Les raisons invoquées par l’administration Trump
L’administration Trump a justifié sa décision en invoquant des préoccupations liées à la sécurité nationale, sans fournir de détails spécifiques. Cette action s’inscrit dans une série de mesures prises par le gouvernement fédéral pour limiter le développement de l’énergie éolienne offshore. Depuis janvier 2025, plusieurs permis d’exploitation ont été suspendus, et des zones désignées pour le développement de l’énergie éolienne ont été annulées.
Réactions des autorités locales et des défenseurs de l’environnement
La décision a suscité une réaction immédiate des autorités locales et des défenseurs de l’environnement. Le gouverneur du Rhode Island, Dan McKee, a exprimé sa déception, soulignant que le projet était essentiel pour atteindre les objectifs climatiques de l’État. De même, le procureur général du Connecticut, William Tong, a annoncé qu’il évaluait toutes les options juridiques pour protéger les intérêts de l’État.
Les défenseurs de l’environnement ont également exprimé leur inquiétude, affirmant que cette décision retardait la transition vers une énergie plus propre et mettait en péril les engagements climatiques des États-Unis. Ils ont souligné que l’énergie éolienne offshore était une composante essentielle de la lutte contre le changement climatique et de la réduction des émissions de gaz à effet de serre.
Les perspectives pour Ørsted et l’industrie de l’énergie éolienne
Pour Ørsted, la société danoise responsable du projet, l’arrêt des travaux représente un revers majeur. Le projet Revolution Wind faisait partie d’un portefeuille global de projets éoliens offshore, et son achèvement était essentiel pour la stabilité financière de l’entreprise.

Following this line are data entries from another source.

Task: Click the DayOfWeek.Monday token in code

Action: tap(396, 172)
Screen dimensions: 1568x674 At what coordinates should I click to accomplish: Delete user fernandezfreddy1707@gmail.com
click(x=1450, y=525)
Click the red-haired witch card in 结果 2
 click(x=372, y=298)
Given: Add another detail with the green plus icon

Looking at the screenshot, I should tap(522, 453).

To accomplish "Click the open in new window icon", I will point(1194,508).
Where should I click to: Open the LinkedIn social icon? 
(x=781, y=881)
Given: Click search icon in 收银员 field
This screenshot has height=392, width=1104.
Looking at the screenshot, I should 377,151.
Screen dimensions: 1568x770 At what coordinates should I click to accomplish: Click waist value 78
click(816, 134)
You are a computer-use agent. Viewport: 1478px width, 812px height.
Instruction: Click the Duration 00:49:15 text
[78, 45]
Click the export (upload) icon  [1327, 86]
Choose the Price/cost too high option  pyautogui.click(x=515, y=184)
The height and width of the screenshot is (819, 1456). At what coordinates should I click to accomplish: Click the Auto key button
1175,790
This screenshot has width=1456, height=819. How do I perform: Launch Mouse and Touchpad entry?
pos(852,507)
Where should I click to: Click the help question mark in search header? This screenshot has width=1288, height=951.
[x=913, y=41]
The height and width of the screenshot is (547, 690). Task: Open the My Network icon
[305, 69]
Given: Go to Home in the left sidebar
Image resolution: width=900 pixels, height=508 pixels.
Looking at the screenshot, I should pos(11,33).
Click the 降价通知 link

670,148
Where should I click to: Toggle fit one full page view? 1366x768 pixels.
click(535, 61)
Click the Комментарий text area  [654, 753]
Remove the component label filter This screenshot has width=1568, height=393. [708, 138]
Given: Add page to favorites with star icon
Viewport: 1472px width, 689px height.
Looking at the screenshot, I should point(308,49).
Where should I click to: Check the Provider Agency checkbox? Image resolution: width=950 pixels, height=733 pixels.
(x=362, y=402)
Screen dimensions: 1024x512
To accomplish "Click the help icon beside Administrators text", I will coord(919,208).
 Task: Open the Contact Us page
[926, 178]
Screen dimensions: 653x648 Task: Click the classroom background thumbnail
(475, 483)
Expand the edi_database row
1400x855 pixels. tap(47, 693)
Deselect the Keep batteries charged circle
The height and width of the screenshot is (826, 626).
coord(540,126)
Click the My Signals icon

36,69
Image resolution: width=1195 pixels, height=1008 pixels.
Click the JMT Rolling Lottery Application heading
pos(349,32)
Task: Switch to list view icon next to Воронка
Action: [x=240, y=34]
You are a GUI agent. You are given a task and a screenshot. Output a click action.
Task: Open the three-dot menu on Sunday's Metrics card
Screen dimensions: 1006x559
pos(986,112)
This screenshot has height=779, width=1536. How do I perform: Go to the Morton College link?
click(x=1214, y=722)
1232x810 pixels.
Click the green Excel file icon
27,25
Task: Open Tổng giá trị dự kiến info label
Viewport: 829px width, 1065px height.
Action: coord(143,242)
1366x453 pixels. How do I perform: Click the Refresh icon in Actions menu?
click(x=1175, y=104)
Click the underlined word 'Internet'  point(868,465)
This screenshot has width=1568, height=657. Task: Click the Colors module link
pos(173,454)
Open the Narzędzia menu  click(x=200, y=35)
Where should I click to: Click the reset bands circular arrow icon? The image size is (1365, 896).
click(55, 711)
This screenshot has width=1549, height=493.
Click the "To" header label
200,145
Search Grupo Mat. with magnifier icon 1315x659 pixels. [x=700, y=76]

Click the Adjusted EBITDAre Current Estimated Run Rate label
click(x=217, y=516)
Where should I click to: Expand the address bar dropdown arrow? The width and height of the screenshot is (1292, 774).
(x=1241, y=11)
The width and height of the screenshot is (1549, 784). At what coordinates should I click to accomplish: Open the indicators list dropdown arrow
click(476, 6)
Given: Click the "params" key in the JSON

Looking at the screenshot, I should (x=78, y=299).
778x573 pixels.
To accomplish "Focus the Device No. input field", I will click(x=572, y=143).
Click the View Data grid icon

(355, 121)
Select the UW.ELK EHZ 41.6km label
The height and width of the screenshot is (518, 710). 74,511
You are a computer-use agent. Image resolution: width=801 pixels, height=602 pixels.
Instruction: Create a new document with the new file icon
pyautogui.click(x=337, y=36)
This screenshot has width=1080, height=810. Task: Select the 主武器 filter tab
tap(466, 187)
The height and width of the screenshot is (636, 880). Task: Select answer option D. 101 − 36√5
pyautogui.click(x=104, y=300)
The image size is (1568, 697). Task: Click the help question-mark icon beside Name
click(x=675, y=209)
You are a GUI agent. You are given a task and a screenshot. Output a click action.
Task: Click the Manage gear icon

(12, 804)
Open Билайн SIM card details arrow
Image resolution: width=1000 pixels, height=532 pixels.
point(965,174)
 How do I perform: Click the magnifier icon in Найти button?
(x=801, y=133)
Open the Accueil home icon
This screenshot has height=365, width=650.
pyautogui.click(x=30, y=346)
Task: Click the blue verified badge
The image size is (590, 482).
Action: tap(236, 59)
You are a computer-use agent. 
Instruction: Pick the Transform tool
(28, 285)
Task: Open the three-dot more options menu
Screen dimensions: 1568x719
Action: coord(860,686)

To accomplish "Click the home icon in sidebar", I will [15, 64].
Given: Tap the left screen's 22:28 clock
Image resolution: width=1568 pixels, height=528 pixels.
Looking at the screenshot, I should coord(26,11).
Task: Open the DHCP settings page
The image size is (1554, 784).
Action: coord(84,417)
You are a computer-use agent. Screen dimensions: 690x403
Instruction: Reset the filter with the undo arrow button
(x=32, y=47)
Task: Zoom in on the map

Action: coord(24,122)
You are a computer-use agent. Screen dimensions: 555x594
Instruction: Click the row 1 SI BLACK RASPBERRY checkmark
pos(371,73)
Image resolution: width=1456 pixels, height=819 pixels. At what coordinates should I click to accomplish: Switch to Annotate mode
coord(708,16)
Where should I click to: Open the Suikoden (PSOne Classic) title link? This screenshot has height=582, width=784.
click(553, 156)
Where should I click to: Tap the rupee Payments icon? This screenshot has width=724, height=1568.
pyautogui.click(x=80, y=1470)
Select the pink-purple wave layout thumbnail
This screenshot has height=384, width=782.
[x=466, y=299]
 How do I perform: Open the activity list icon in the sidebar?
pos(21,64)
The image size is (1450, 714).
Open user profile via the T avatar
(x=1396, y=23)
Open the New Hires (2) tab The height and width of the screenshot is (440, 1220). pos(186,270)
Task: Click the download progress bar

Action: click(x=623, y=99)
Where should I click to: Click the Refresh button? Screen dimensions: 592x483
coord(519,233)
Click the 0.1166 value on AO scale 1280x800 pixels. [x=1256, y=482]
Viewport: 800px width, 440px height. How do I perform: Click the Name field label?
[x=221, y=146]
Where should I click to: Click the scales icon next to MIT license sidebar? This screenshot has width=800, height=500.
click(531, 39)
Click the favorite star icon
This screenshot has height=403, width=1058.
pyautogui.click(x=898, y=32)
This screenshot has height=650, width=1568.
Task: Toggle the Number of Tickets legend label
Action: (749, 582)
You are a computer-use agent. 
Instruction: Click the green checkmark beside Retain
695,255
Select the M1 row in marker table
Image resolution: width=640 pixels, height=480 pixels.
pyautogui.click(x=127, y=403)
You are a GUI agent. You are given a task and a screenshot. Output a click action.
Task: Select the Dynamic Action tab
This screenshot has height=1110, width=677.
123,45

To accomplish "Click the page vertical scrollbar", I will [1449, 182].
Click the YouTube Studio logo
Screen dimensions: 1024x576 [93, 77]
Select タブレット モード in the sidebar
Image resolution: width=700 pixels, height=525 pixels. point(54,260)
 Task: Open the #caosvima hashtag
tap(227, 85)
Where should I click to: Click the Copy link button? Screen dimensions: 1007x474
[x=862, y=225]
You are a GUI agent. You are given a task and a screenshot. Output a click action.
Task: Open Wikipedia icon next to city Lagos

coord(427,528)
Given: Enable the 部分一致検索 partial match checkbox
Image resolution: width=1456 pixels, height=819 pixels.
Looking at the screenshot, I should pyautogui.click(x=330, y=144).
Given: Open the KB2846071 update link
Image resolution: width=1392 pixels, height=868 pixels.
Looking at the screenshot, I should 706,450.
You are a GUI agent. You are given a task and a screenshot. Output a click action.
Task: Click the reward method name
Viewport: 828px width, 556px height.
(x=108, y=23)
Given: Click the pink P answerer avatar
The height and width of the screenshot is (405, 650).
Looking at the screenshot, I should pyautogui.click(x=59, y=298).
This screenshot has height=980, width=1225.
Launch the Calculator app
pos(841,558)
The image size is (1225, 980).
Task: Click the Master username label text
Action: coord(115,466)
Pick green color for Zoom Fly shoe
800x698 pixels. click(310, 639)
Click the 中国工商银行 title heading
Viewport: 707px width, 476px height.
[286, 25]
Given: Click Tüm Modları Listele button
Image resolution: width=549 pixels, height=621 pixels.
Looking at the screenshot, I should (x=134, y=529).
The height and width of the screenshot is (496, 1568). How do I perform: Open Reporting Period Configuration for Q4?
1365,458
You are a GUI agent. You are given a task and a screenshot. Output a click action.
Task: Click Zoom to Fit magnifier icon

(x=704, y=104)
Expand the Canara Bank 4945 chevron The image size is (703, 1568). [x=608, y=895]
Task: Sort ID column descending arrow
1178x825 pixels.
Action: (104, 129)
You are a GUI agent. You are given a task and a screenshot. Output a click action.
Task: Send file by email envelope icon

Ørsted a indiqué qu’elle envisageait des actions en justice pour contester la décision et tenter de relancer le projet.
L’industrie de l’énergie éolienne, dans son ensemble, voit cette décision comme un signal inquiétant pour l’avenir du secteur aux États-Unis. Les entreprises du secteur craignent que des actions similaires ne soient prises à l’encontre d’autres projets en cours, ce qui pourrait dissuader les investissements dans l’énergie renouvelable et ralentir la transition énergétique du pays.
Conclusion
L’arrêt du chantier du parc éolien Revolution Wind marque un tournant dans la politique énergétique des États-Unis. Alors que le monde entier cherche à accélérer le passage aux énergies renouvelables pour lutter contre le changement climatique, cette décision soulève des questions sur l’engagement des États-Unis envers leurs objectifs climatiques et leur volonté de soutenir le développement de l’énergie propre. Le futur de l’énergie éolienne offshore aux États-Unis dépendra en grande partie des actions juridiques entreprises par les parties prenantes et de la direction que prendra la politique énergétique fédérale dans les mois à venir.